START Data extract

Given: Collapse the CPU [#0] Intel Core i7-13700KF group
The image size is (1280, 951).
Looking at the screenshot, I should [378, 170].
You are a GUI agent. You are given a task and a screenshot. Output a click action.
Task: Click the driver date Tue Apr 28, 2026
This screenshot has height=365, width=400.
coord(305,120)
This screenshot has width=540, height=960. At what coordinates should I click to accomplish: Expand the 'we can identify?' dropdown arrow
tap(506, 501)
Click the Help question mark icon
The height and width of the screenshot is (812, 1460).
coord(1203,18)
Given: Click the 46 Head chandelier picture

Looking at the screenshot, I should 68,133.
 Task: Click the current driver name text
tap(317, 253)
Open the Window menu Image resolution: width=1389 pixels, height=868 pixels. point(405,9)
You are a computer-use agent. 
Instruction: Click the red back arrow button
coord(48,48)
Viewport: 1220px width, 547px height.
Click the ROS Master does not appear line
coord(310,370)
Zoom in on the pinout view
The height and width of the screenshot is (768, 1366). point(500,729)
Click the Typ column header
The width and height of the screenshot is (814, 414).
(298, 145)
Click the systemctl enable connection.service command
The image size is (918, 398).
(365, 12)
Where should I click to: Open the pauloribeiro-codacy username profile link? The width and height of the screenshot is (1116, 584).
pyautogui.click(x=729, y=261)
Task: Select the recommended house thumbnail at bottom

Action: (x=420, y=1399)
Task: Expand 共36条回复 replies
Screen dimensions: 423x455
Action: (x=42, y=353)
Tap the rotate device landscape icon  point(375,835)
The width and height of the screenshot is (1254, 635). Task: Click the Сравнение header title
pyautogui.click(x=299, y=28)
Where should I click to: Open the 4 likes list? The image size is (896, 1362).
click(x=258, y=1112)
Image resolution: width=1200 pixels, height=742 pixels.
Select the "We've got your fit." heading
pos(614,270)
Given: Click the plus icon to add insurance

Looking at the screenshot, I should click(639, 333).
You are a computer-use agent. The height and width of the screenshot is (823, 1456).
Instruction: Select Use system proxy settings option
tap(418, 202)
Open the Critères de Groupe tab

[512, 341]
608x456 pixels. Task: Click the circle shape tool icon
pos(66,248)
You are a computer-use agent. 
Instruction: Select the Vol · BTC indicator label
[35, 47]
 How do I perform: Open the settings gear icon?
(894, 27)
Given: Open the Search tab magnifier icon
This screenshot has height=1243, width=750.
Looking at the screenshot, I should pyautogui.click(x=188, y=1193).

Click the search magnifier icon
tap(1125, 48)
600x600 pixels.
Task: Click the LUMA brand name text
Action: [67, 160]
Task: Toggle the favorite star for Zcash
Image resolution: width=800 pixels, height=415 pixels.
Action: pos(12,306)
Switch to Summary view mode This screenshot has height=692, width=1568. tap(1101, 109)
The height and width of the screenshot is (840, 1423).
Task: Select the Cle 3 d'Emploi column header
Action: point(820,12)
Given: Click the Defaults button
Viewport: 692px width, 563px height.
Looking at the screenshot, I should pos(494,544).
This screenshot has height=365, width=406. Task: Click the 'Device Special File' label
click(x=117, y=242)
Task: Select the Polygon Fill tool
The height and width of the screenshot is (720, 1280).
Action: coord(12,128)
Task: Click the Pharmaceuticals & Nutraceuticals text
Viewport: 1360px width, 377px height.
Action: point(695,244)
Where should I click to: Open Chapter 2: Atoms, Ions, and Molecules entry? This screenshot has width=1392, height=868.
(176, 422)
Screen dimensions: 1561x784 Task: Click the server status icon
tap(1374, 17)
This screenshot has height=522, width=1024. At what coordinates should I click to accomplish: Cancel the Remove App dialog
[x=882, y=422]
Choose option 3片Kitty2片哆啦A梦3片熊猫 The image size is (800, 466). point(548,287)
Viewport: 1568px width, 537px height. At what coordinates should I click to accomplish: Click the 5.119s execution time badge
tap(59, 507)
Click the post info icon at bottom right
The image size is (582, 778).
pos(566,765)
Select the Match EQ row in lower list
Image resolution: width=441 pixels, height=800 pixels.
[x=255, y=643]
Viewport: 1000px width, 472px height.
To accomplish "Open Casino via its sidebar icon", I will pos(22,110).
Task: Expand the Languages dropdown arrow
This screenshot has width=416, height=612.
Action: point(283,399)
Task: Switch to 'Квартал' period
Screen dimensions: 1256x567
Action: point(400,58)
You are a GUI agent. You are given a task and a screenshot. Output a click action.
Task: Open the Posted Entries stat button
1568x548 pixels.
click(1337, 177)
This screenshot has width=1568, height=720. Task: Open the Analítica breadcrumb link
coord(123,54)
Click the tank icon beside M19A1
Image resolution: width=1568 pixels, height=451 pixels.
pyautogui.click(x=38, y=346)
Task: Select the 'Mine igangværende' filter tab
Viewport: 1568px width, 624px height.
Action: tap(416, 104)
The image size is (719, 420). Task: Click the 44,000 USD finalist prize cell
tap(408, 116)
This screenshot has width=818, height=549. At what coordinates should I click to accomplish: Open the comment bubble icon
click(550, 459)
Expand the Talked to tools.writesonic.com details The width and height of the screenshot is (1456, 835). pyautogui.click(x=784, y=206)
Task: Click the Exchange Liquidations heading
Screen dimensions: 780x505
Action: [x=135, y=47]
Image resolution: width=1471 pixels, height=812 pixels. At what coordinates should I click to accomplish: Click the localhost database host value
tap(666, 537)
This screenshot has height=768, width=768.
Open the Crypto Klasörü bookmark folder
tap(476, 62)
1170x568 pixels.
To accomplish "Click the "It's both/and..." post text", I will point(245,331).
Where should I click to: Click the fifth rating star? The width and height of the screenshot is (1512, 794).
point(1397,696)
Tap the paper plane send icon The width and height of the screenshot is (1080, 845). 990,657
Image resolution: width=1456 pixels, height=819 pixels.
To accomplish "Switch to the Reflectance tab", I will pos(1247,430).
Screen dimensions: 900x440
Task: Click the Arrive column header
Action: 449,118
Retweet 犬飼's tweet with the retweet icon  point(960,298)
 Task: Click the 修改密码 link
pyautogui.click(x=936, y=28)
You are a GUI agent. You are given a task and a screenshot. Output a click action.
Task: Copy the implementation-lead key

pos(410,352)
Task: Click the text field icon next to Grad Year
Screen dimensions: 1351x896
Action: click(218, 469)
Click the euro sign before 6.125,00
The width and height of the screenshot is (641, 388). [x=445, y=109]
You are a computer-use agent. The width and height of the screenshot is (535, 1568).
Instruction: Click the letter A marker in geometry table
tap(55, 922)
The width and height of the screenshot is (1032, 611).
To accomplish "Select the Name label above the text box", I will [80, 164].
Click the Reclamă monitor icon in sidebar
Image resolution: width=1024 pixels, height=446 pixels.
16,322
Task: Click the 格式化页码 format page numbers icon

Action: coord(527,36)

END Data extract

# What the task requires:
Print each line of the data exactly as it was written.

# Solution to the problem:
Given: Collapse the CPU [#0] Intel Core i7-13700KF group
The image size is (1280, 951).
Looking at the screenshot, I should [378, 170].
You are a GUI agent. You are given a task and a screenshot. Output a click action.
Task: Click the driver date Tue Apr 28, 2026
This screenshot has height=365, width=400.
coord(305,120)
This screenshot has width=540, height=960. At what coordinates should I click to accomplish: Expand the 'we can identify?' dropdown arrow
tap(506, 501)
Click the Help question mark icon
The height and width of the screenshot is (812, 1460).
coord(1203,18)
Given: Click the 46 Head chandelier picture

Looking at the screenshot, I should 68,133.
 Task: Click the current driver name text
tap(317, 253)
Open the Window menu Image resolution: width=1389 pixels, height=868 pixels. point(405,9)
You are a computer-use agent. 
Instruction: Click the red back arrow button
coord(48,48)
Viewport: 1220px width, 547px height.
Click the ROS Master does not appear line
coord(310,370)
Zoom in on the pinout view
The height and width of the screenshot is (768, 1366). point(500,729)
Click the Typ column header
The width and height of the screenshot is (814, 414).
(298, 145)
Click the systemctl enable connection.service command
The image size is (918, 398).
(365, 12)
Where should I click to: Open the pauloribeiro-codacy username profile link? The width and height of the screenshot is (1116, 584).
pyautogui.click(x=729, y=261)
Task: Select the recommended house thumbnail at bottom

Action: (x=420, y=1399)
Task: Expand 共36条回复 replies
Screen dimensions: 423x455
Action: (x=42, y=353)
Tap the rotate device landscape icon  point(375,835)
The width and height of the screenshot is (1254, 635). Task: Click the Сравнение header title
pyautogui.click(x=299, y=28)
Where should I click to: Open the 4 likes list? The image size is (896, 1362).
click(x=258, y=1112)
Image resolution: width=1200 pixels, height=742 pixels.
Select the "We've got your fit." heading
pos(614,270)
Given: Click the plus icon to add insurance

Looking at the screenshot, I should click(639, 333).
You are a computer-use agent. The height and width of the screenshot is (823, 1456).
Instruction: Select Use system proxy settings option
tap(418, 202)
Open the Critères de Groupe tab

[512, 341]
608x456 pixels. Task: Click the circle shape tool icon
pos(66,248)
You are a computer-use agent. 
Instruction: Select the Vol · BTC indicator label
[35, 47]
 How do I perform: Open the settings gear icon?
(894, 27)
Given: Open the Search tab magnifier icon
This screenshot has height=1243, width=750.
Looking at the screenshot, I should pyautogui.click(x=188, y=1193).

Click the search magnifier icon
tap(1125, 48)
600x600 pixels.
Task: Click the LUMA brand name text
Action: [67, 160]
Task: Toggle the favorite star for Zcash
Image resolution: width=800 pixels, height=415 pixels.
Action: pos(12,306)
Switch to Summary view mode This screenshot has height=692, width=1568. tap(1101, 109)
The height and width of the screenshot is (840, 1423).
Task: Select the Cle 3 d'Emploi column header
Action: point(820,12)
Given: Click the Defaults button
Viewport: 692px width, 563px height.
Looking at the screenshot, I should pos(494,544).
This screenshot has height=365, width=406. Task: Click the 'Device Special File' label
click(x=117, y=242)
Task: Select the Polygon Fill tool
The height and width of the screenshot is (720, 1280).
Action: coord(12,128)
Task: Click the Pharmaceuticals & Nutraceuticals text
Viewport: 1360px width, 377px height.
Action: point(695,244)
Where should I click to: Open Chapter 2: Atoms, Ions, and Molecules entry? This screenshot has width=1392, height=868.
(176, 422)
Screen dimensions: 1561x784 Task: Click the server status icon
tap(1374, 17)
This screenshot has height=522, width=1024. At what coordinates should I click to accomplish: Cancel the Remove App dialog
[x=882, y=422]
Choose option 3片Kitty2片哆啦A梦3片熊猫 The image size is (800, 466). point(548,287)
Viewport: 1568px width, 537px height. At what coordinates should I click to accomplish: Click the 5.119s execution time badge
tap(59, 507)
Click the post info icon at bottom right
The image size is (582, 778).
pos(566,765)
Select the Match EQ row in lower list
Image resolution: width=441 pixels, height=800 pixels.
[x=255, y=643]
Viewport: 1000px width, 472px height.
To accomplish "Open Casino via its sidebar icon", I will pos(22,110).
Task: Expand the Languages dropdown arrow
This screenshot has width=416, height=612.
Action: point(283,399)
Task: Switch to 'Квартал' period
Screen dimensions: 1256x567
Action: point(400,58)
You are a GUI agent. You are given a task and a screenshot. Output a click action.
Task: Open the Posted Entries stat button
1568x548 pixels.
click(1337, 177)
This screenshot has width=1568, height=720. Task: Open the Analítica breadcrumb link
coord(123,54)
Click the tank icon beside M19A1
Image resolution: width=1568 pixels, height=451 pixels.
pyautogui.click(x=38, y=346)
Task: Select the 'Mine igangværende' filter tab
Viewport: 1568px width, 624px height.
Action: tap(416, 104)
The image size is (719, 420). Task: Click the 44,000 USD finalist prize cell
tap(408, 116)
This screenshot has width=818, height=549. At what coordinates should I click to accomplish: Open the comment bubble icon
click(550, 459)
Expand the Talked to tools.writesonic.com details The width and height of the screenshot is (1456, 835). pyautogui.click(x=784, y=206)
Task: Click the Exchange Liquidations heading
Screen dimensions: 780x505
Action: [x=135, y=47]
Image resolution: width=1471 pixels, height=812 pixels. At what coordinates should I click to accomplish: Click the localhost database host value
tap(666, 537)
This screenshot has height=768, width=768.
Open the Crypto Klasörü bookmark folder
tap(476, 62)
1170x568 pixels.
To accomplish "Click the "It's both/and..." post text", I will point(245,331).
Where should I click to: Click the fifth rating star? The width and height of the screenshot is (1512, 794).
point(1397,696)
Tap the paper plane send icon The width and height of the screenshot is (1080, 845). 990,657
Image resolution: width=1456 pixels, height=819 pixels.
To accomplish "Switch to the Reflectance tab", I will pos(1247,430).
Screen dimensions: 900x440
Task: Click the Arrive column header
Action: 449,118
Retweet 犬飼's tweet with the retweet icon  point(960,298)
 Task: Click the 修改密码 link
pyautogui.click(x=936, y=28)
You are a GUI agent. You are given a task and a screenshot. Output a click action.
Task: Copy the implementation-lead key

pos(410,352)
Task: Click the text field icon next to Grad Year
Screen dimensions: 1351x896
Action: click(218, 469)
Click the euro sign before 6.125,00
The width and height of the screenshot is (641, 388). [x=445, y=109]
You are a computer-use agent. The width and height of the screenshot is (535, 1568).
Instruction: Click the letter A marker in geometry table
tap(55, 922)
The width and height of the screenshot is (1032, 611).
To accomplish "Select the Name label above the text box", I will [80, 164].
Click the Reclamă monitor icon in sidebar
Image resolution: width=1024 pixels, height=446 pixels.
16,322
Task: Click the 格式化页码 format page numbers icon

Action: coord(527,36)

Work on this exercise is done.